• [DIRECTIONS FOR THIS TASK]: Put everything in the listing below, from the line containing "Where should I click to: Click the green" down to the line containing "(x=294, y=854)", into a JSON list of strings, one string per line, skipping blank lines.
»»
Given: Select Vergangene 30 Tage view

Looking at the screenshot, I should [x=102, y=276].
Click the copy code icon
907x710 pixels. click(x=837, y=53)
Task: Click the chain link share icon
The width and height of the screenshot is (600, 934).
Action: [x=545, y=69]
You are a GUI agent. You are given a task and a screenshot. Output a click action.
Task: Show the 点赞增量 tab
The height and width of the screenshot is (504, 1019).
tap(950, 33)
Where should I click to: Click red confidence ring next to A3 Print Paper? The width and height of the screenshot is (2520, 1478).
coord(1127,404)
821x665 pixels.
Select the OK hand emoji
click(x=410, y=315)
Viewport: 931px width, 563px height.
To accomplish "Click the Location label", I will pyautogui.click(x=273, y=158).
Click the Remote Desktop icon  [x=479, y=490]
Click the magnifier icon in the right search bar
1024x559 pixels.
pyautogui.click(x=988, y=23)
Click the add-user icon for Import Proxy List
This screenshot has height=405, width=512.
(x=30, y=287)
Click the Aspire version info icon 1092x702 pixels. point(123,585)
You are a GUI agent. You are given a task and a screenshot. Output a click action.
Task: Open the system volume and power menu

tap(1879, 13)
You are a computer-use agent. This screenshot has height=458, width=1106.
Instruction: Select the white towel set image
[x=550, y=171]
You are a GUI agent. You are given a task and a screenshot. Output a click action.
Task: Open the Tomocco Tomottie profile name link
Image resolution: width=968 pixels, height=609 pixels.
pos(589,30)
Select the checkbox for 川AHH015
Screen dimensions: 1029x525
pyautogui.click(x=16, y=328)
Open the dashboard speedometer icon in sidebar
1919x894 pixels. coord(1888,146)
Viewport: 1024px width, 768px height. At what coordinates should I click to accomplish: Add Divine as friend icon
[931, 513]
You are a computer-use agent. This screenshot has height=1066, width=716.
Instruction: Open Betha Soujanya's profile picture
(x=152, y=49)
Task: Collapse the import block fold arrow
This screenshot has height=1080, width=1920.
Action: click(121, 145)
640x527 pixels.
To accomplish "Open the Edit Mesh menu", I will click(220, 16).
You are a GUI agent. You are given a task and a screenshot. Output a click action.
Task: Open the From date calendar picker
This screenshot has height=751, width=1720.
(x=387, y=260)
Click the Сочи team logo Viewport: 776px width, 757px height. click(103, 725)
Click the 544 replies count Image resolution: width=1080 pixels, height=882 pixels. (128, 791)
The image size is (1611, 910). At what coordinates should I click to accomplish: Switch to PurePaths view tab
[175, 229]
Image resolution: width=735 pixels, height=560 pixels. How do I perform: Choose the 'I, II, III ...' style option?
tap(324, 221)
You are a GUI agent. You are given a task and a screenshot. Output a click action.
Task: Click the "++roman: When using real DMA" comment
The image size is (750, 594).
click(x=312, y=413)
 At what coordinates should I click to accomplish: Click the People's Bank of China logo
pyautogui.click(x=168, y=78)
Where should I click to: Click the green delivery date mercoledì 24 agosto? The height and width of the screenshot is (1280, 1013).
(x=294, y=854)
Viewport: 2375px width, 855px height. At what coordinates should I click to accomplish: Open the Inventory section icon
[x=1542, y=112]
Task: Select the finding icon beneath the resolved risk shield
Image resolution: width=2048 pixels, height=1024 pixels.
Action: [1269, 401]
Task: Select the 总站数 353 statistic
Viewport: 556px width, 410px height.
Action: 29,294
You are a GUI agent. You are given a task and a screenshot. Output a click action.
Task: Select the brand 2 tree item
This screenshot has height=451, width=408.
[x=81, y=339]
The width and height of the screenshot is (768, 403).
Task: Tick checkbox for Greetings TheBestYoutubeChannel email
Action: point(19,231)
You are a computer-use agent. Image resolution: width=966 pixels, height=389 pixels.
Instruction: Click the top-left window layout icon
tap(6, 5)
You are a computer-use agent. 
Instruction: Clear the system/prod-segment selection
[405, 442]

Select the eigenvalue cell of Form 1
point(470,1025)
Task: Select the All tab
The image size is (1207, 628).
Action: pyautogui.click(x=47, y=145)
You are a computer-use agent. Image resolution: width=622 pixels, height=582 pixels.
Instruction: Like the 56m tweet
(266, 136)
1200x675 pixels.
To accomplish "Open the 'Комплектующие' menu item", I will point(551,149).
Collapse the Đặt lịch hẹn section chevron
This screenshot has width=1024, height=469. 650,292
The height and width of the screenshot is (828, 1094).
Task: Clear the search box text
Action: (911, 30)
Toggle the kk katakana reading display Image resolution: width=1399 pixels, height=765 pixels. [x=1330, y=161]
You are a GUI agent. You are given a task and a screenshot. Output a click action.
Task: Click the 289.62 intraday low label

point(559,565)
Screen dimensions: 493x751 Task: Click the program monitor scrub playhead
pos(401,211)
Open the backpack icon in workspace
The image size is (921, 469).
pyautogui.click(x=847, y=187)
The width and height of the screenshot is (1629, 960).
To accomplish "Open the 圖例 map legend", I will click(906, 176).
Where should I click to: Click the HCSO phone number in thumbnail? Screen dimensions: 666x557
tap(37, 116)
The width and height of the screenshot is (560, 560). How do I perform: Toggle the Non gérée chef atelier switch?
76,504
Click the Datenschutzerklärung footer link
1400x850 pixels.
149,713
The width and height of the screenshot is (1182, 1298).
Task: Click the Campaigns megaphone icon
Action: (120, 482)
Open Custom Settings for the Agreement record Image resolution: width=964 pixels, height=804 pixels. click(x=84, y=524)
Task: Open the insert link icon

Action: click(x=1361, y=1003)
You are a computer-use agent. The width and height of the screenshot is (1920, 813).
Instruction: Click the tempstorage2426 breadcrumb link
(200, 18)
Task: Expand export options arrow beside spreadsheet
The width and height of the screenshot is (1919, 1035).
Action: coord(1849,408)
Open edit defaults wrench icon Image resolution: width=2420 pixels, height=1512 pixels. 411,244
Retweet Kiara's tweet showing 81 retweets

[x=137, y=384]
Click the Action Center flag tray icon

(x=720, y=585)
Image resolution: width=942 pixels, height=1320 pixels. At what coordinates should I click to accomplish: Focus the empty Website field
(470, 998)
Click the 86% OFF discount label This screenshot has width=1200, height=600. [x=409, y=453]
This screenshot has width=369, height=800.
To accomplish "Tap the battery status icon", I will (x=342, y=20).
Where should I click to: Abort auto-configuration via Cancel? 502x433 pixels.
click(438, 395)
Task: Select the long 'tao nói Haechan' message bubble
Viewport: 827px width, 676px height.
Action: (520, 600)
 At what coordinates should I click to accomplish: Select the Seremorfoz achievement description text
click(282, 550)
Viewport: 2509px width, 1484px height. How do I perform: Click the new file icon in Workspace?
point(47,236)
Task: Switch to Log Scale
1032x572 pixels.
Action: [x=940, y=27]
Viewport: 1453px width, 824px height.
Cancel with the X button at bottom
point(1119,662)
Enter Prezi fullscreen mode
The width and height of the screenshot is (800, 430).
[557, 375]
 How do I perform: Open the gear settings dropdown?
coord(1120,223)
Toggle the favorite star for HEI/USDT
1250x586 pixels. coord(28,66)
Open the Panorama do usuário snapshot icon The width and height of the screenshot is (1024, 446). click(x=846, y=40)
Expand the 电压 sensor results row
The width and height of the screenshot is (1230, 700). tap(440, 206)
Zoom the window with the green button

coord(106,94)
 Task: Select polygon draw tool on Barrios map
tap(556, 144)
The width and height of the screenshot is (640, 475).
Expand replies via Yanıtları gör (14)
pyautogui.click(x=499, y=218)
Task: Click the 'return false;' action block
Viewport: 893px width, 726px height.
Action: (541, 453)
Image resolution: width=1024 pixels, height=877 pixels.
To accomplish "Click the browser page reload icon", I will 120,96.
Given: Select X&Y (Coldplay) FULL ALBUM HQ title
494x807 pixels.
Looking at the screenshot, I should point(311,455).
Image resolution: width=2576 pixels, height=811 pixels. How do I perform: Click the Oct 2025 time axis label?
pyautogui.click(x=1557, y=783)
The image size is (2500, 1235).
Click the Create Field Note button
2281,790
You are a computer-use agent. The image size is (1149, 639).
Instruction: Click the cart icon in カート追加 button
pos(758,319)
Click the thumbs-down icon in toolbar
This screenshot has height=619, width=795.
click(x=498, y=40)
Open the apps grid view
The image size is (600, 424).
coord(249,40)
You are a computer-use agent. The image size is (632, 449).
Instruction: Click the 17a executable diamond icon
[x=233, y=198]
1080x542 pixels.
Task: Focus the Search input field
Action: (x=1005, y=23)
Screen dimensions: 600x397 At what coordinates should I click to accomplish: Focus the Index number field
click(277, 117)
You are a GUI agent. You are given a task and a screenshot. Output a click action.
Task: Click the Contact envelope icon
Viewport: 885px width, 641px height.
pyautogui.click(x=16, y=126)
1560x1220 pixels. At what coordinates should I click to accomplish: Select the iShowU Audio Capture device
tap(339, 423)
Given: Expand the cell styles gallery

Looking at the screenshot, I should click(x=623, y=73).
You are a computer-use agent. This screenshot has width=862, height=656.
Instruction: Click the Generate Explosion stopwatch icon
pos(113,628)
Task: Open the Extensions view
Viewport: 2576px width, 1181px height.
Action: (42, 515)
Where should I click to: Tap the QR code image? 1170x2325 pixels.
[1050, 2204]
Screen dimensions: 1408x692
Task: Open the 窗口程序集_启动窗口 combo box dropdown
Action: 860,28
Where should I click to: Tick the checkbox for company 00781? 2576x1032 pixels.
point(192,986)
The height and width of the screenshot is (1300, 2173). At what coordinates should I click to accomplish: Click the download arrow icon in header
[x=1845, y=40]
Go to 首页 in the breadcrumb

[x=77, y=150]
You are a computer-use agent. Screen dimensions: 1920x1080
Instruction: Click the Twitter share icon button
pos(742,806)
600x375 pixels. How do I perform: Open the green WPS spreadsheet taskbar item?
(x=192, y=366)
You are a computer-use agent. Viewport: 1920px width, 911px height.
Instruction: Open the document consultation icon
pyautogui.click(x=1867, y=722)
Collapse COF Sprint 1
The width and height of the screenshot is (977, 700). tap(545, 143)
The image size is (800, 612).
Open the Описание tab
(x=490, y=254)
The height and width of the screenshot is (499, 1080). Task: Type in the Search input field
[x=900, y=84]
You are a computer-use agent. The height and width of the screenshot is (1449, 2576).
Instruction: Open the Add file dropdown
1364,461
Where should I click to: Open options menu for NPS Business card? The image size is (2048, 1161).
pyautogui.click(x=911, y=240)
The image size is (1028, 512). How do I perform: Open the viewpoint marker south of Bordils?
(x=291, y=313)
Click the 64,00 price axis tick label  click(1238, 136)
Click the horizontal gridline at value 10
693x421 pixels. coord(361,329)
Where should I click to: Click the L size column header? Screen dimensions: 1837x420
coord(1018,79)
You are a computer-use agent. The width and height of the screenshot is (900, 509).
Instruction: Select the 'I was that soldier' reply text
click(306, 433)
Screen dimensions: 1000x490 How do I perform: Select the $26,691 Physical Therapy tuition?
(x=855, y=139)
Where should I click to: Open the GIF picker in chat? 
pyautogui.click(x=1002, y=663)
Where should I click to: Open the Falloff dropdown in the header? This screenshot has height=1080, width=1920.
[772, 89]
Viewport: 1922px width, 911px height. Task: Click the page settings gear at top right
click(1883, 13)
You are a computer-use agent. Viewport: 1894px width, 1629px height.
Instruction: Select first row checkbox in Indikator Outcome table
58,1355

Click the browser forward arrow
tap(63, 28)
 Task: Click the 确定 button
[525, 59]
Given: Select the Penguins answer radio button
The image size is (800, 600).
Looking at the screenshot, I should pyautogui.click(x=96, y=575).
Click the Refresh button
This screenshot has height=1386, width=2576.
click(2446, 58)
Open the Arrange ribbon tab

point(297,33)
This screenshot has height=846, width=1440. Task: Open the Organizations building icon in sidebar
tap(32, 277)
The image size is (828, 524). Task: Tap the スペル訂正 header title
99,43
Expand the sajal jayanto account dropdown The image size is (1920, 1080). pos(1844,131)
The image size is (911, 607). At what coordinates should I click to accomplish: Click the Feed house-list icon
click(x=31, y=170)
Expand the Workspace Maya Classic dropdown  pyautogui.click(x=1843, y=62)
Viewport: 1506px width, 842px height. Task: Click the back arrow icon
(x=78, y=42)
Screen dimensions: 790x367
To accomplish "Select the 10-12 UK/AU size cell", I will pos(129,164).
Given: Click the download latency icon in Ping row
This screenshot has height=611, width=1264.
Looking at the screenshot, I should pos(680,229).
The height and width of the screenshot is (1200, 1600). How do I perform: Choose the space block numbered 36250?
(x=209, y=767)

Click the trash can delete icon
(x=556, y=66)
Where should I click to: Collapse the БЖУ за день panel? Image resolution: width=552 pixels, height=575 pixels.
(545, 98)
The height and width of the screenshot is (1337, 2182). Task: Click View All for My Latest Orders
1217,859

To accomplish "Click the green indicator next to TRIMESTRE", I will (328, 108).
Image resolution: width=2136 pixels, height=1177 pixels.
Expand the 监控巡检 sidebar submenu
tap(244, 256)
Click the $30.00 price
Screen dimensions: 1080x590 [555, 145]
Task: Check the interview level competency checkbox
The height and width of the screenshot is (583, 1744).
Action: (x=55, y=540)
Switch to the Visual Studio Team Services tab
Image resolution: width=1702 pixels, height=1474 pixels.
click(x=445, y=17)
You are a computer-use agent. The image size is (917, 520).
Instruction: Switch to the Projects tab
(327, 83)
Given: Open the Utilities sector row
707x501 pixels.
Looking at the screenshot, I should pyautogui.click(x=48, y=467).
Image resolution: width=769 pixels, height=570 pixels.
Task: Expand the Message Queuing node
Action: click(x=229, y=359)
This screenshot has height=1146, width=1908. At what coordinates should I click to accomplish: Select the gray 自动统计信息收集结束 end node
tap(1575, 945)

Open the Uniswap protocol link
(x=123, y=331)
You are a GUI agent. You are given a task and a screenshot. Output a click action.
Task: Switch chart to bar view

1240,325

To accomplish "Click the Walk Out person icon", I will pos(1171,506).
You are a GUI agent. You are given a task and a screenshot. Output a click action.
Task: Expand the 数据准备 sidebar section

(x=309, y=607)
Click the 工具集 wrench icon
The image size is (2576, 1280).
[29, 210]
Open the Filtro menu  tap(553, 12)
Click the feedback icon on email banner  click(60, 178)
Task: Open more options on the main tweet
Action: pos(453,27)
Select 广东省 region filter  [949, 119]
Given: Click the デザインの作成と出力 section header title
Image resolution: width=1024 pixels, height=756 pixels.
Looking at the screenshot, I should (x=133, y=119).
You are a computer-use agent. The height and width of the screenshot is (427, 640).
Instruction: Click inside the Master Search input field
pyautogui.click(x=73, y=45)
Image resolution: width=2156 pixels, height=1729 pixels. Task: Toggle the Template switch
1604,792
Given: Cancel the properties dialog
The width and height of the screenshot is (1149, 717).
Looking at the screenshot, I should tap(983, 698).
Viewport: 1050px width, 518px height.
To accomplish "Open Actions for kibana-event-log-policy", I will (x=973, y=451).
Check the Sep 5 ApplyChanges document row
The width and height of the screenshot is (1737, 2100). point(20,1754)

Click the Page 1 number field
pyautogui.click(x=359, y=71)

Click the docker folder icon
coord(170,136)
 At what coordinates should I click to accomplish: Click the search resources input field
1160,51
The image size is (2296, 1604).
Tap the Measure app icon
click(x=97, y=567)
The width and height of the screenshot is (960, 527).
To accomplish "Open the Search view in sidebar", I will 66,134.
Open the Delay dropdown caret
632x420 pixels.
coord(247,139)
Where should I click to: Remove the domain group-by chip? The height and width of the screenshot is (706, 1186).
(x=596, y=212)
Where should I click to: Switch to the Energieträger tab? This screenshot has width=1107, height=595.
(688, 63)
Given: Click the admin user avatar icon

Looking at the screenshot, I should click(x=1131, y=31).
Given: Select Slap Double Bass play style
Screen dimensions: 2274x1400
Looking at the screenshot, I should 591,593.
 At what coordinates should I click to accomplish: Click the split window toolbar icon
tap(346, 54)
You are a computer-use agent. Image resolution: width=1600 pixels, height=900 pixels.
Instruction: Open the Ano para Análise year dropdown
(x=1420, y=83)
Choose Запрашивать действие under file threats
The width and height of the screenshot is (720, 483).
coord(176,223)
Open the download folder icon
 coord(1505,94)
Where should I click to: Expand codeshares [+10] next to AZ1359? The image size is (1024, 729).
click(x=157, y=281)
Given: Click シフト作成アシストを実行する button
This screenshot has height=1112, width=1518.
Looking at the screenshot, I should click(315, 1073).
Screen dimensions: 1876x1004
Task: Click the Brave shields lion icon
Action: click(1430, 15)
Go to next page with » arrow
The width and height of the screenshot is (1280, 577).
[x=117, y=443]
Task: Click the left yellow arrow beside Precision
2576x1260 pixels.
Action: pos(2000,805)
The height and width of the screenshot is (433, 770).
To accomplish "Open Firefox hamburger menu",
««
• [THE OUTPUT]:
[
  "Where should I click to: Click the green delivery date mercoledì 24 agosto? The height and width of the screenshot is (1280, 1013).",
  "(x=294, y=854)"
]